Dear all,
I have been analysing RNA seq data and I wanted to do gene set enrichment analysis with clusterprofiler package. I have used deseq2 to identify differentially expressed genes. I have set lfcThreshold = 1 while calling function results(). I have created a vector with log2 fold changes and Entrez names. I thought that gseGO function from clusterprofiler is the same thing as GSEA function from clusterprofiler is the same thing. Am I wrong? I have run gseGO on my sorted log2 fold changes list and then I ran GSEA function on the same list and specified TERM2GENE to be a gene list downloaded from broad's institute website (c5: GO).
Basicaly this is what I did:
gseaGO1 <- gseGO(geneList = foldchanges,
OrgDb = org.Hs.eg.db,
ont = 'All',
nPerm = 1000,
minGSSize = 10,
pvalueCutoff = 0.05,
verbose = FALSE)
c5 <- read.gmt("c5.all.v7.0.entrez.gmt")
gseaGO2 <- GSEA(foldchanges,
TERM2GENE=c5,
minGSSize = 10,
nPerm = 1000,
pvalueCutoff = 0.05,
verbose=FALSE)
The results are very similar but not the same. I can see some of the GO sets in results of both gseaGO1 and gseaGO2 and as far as I can see they have the same enrichment score but different NES value, pvalue, padjusted (however differences are VERY small).

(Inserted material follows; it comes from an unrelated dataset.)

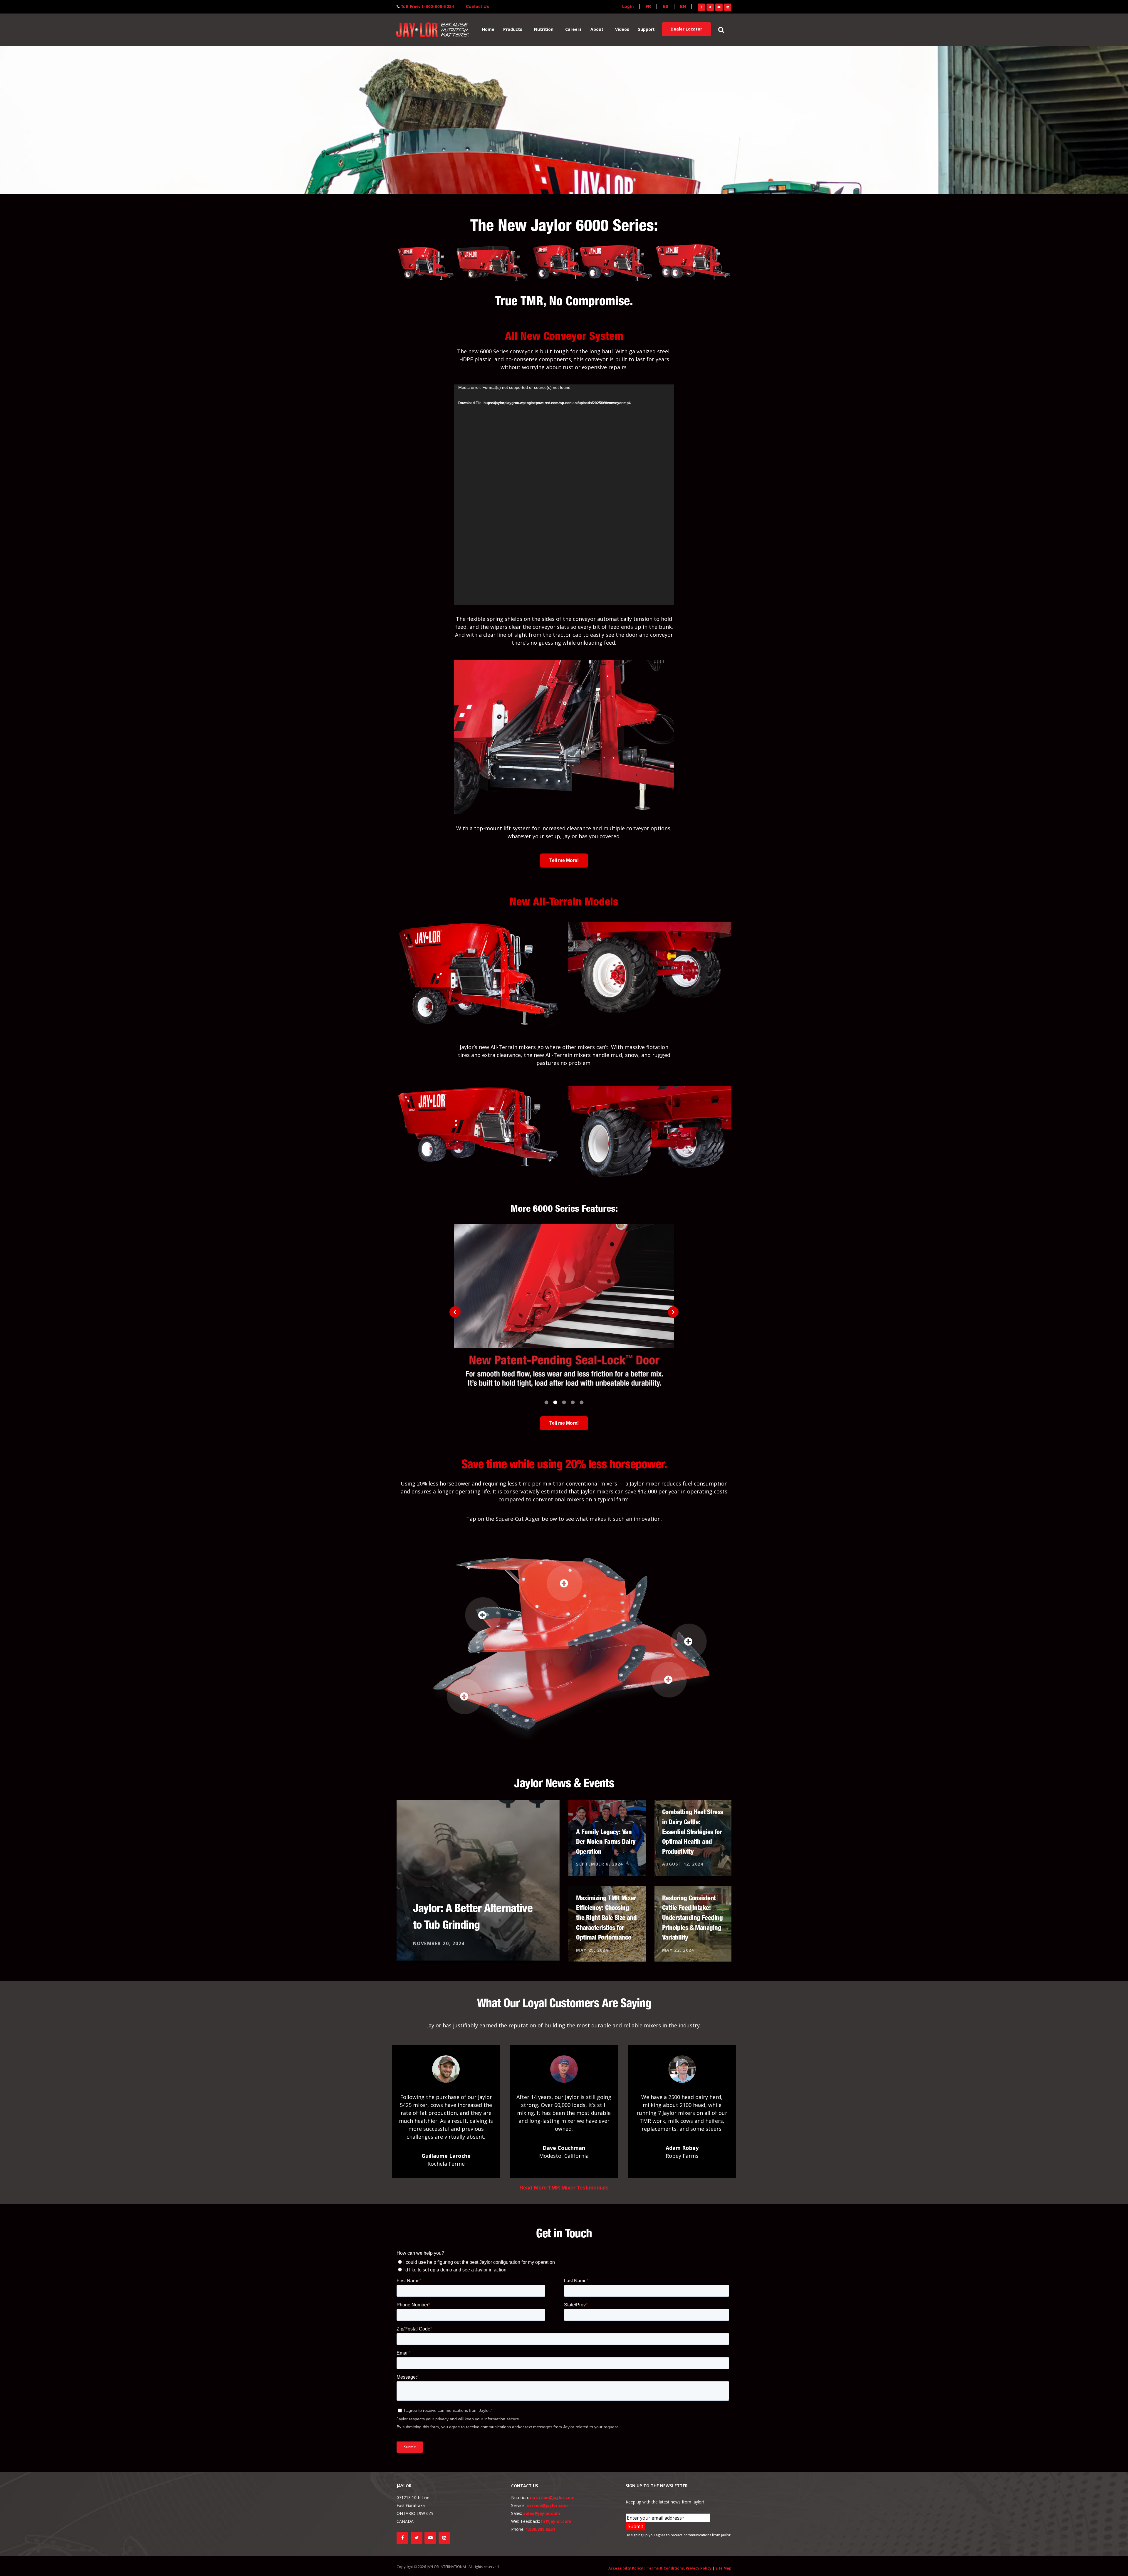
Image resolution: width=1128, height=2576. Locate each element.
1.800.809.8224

So my questions are: are the gseGO and GSEA functions form clusterprofiler package the same (in a mathematical sense)? Additionally, I have defined c5.all.v7.0.entrez.gmt to be gene set database for GSEA function, but which gene set database is used for gseGO?
Even though I am new to this analysis I have read a lot about it but it still isn't clear to me this. Thank you very much for your time and help.
Thank you very much MatthewP. It is clear to me now.